PROVIDED INFORMATION =>
━━━━━━━━━━━━━━━━━━━━━━━━━━━━━━
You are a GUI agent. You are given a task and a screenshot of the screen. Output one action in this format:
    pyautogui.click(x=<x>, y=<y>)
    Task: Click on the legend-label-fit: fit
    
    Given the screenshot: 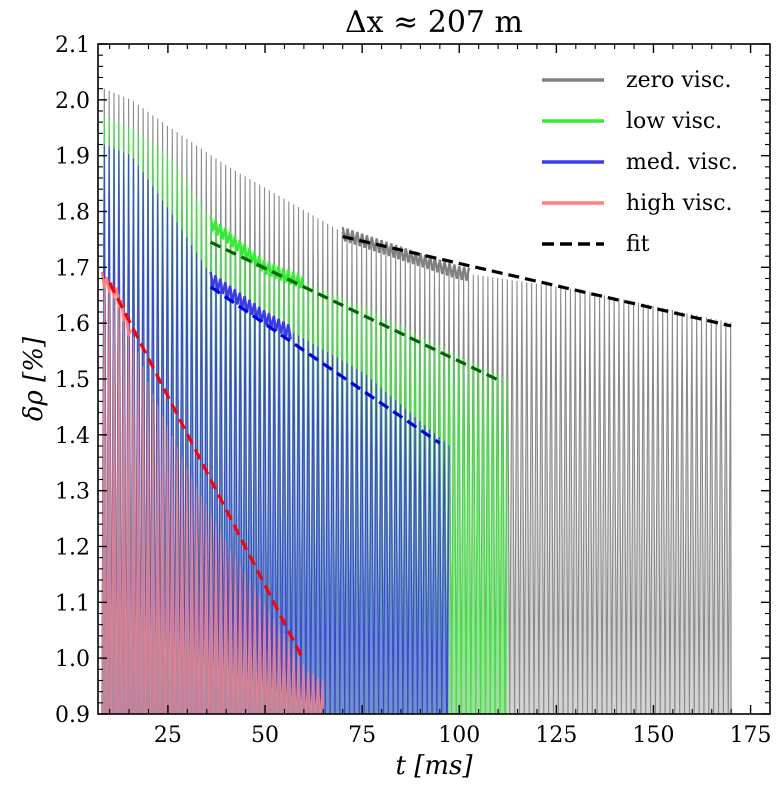 What is the action you would take?
    pyautogui.click(x=638, y=244)
    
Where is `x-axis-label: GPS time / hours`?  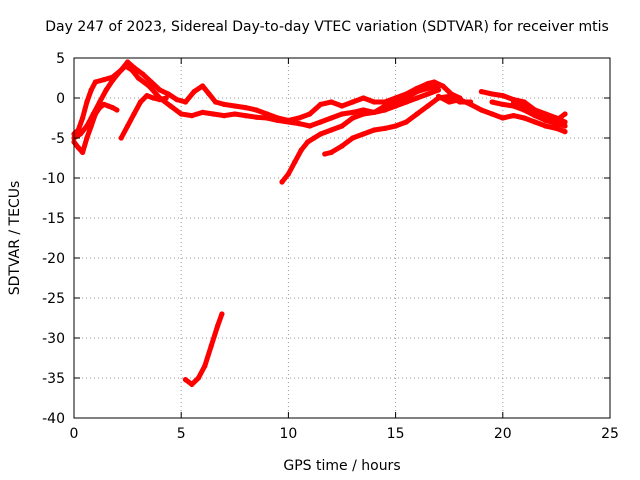
x-axis-label: GPS time / hours is located at coordinates (342, 466).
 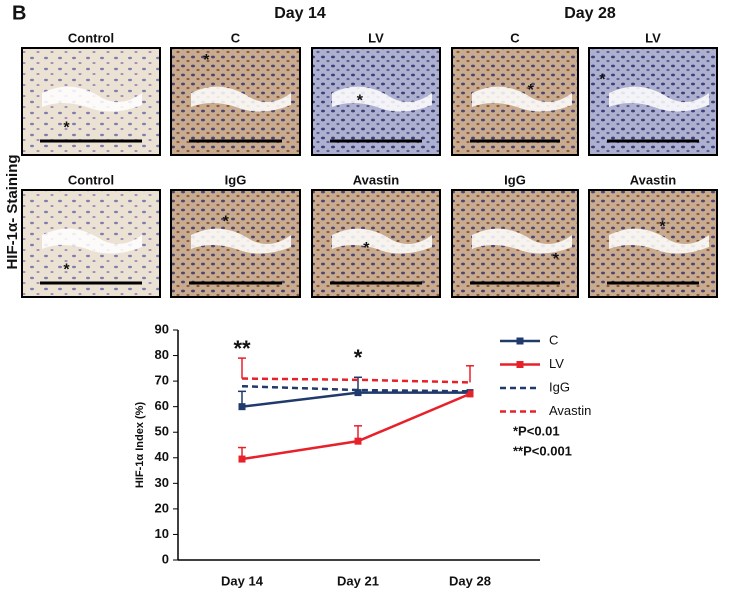 What do you see at coordinates (162, 508) in the screenshot?
I see `y-tick-label: 20` at bounding box center [162, 508].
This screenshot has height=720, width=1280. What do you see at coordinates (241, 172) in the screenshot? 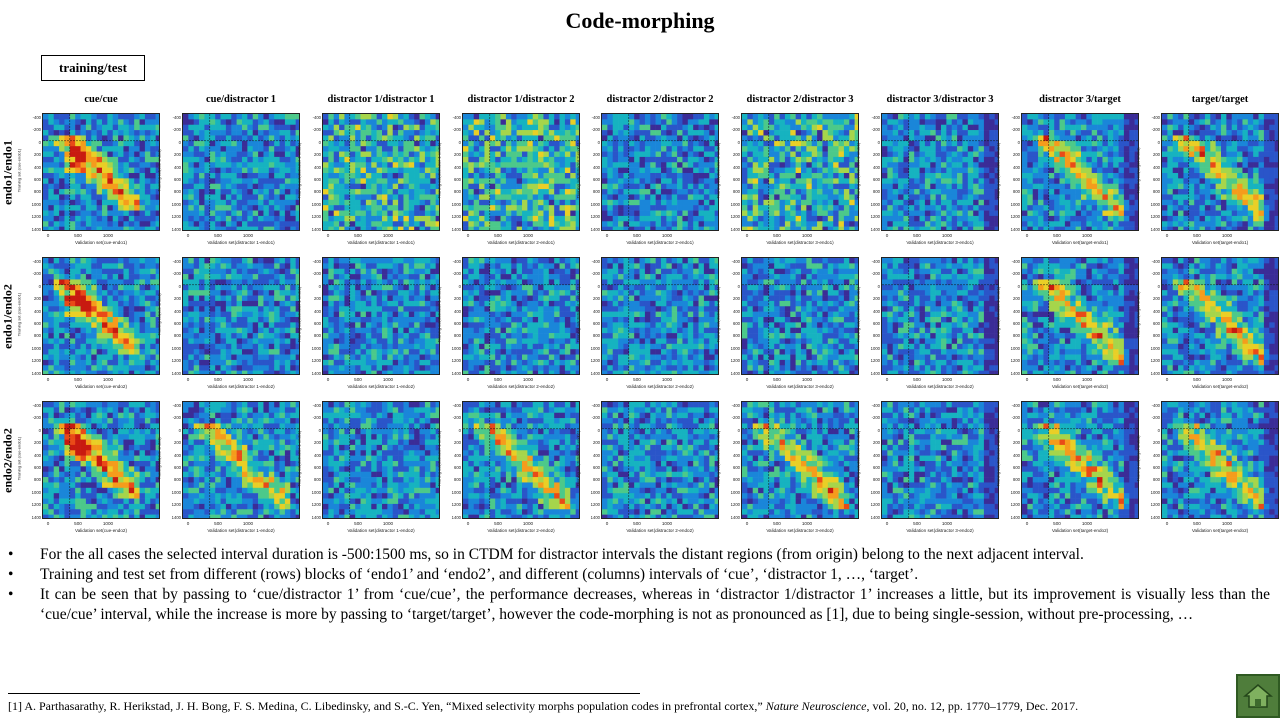
I see `heatmap-panel` at bounding box center [241, 172].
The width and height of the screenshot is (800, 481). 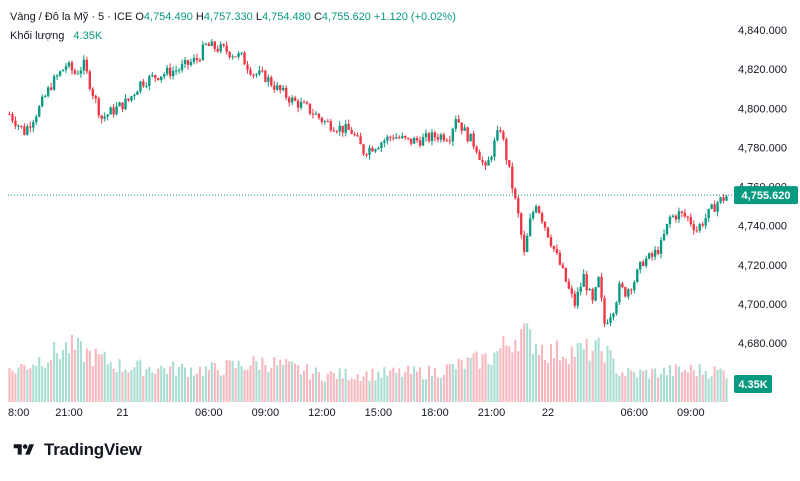 I want to click on last-price-badge-bg, so click(x=766, y=196).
━━━━━━━━━━━━━━━━━━━━━━━━━━━━━━
TASK REQUIREMENTS => Copy the items starting at the line that contains "What do you see at coordinates (162, 508)" and ending at the line that contains "center [241, 172].", both lines included. Leave the pictures out of your copy.

RESULT =>
  What do you see at coordinates (162, 508) in the screenshot?
I see `y-tick-label: 20` at bounding box center [162, 508].
This screenshot has height=720, width=1280. What do you see at coordinates (241, 172) in the screenshot? 
I see `heatmap-panel` at bounding box center [241, 172].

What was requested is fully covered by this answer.